Следующий этап работы заключался в оценке безопасности проведения ПКИТ и СЛИТ у пациентов с АР, что наряду с высокой эффективностью данного варианта терапии является принципиально важным. Традиционно все нежелательные явления АСИТ разделяют на локальные и системные побочные эффекты. При этом под локальными реакциями в случае ПКИТ подразумевают появление гиперемии, отека, часто зуда в месте инъекции аллергена, а в случае СЛИТ — зуда, жжения в полости рта, чувства першения, а также отека слизистой оболочки ротовой полости или языка [2]. Следует отметить, что частота локальных реакций в нашем исследовании была сопоставимой у детей и взрослых как при проведении ПКИТ, так и при проведении СЛИТ - в 10% и 9% случаев у детей соответственно, а у взрослых пациентов в 2 раза реже (в 5% случаев). В свою очередь системные реакции при проведении АСИТ описываются как возникающие вне области введения аллергена и классифицируются по степеням тяжести. При этом под легкими системными реакциями подразумевают заложенность носа, чиханье, зуд век и в полости носа, покраснение глаз, слезотечение, а также сухой кашель. Реакции средней степени тяжести выражаются затруднением дыхания, появлением кожного зуда и высыпаний по всему телу, а тяжелые — в виде выраженного бронхоспазма, генерализованной крапивницы, отека гортани и анафилактического шока [2]. В нашем исследовании системные побочные эффекты наблюдались у 10% детей, находящихся на ПКИТ, и только у 7% детей, получавших СЛИТ. Все они соответствовали реакциям легкой степени тяжести и выражались в виде заложенности носа, появления чиханья и слезотечения. Частота системных реакций у взрослых пациентов, находящихся на ПКИТ, наблюдалась реже, чем у детей, и составляла 6%. Заметно меньшее количество подобных реакций отмечалось в группе взрослых пациентов, получавших СЛИТ, их частота была в 3 раза меньше и не превышала 2%. В обоих случаях у взрослых системные побочные реакции проявлялись заложенностью и зудом в полости носа, что также соответствовало реакциям легкой степени тяжести. Следует отметить, что тяжелые системные реакции нами не были зафиксированы ни в одном случае.
Выводы
Таким образом, на основании полученных результатов, нами были сделаны следующие выводы: АСИТ является высокоэффективным методом лечения АР, позволяющим в подавляющем большинстве случаев достичь контроля заболевания при снижении объема медикаментозной терапии.

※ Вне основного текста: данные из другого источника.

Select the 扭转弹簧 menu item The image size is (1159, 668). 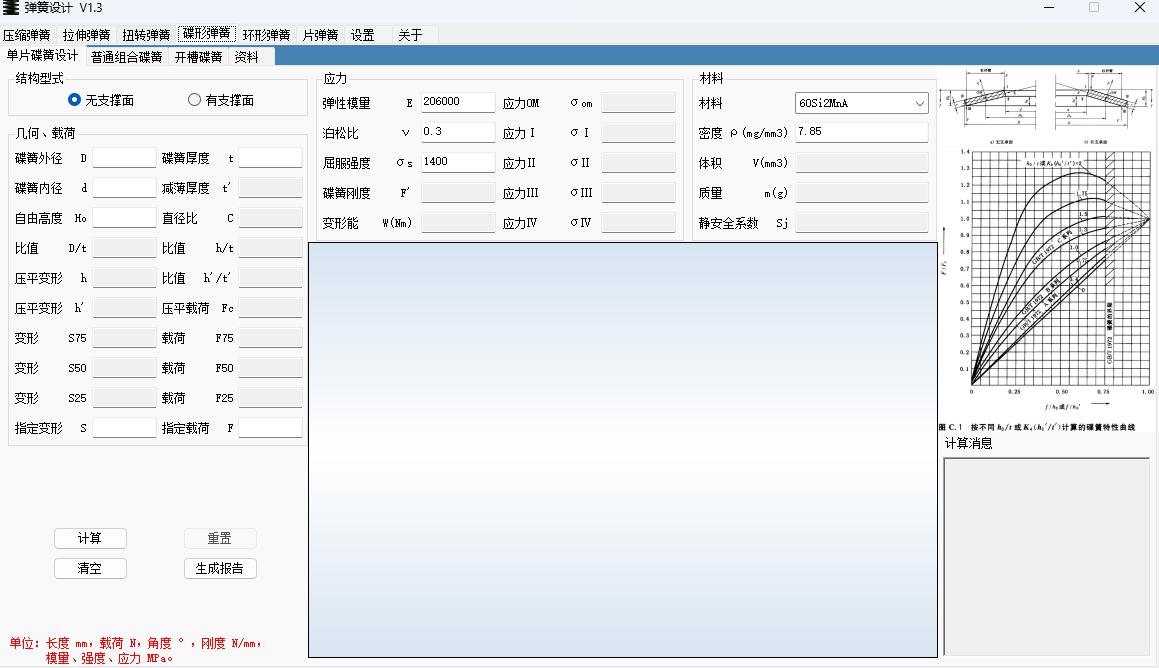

При этом подкожный и сублингвальный варианты АСИТ имели сопоставимую эффективность. Однако СЛИТ имела ряд преимуществ по сравнению с ПКИТ: на фоне СЛИТ отмечалось меньшее количество побочных эффектов, кроме того, неинвазивность процедуры, а также возможность проведения лечения в амбулаторных условиях существенно повышали комплаентность пациентов, что напрямую влияло на конечный результат лечения.
Авторы заявляют об отсутствии конфликта интересов.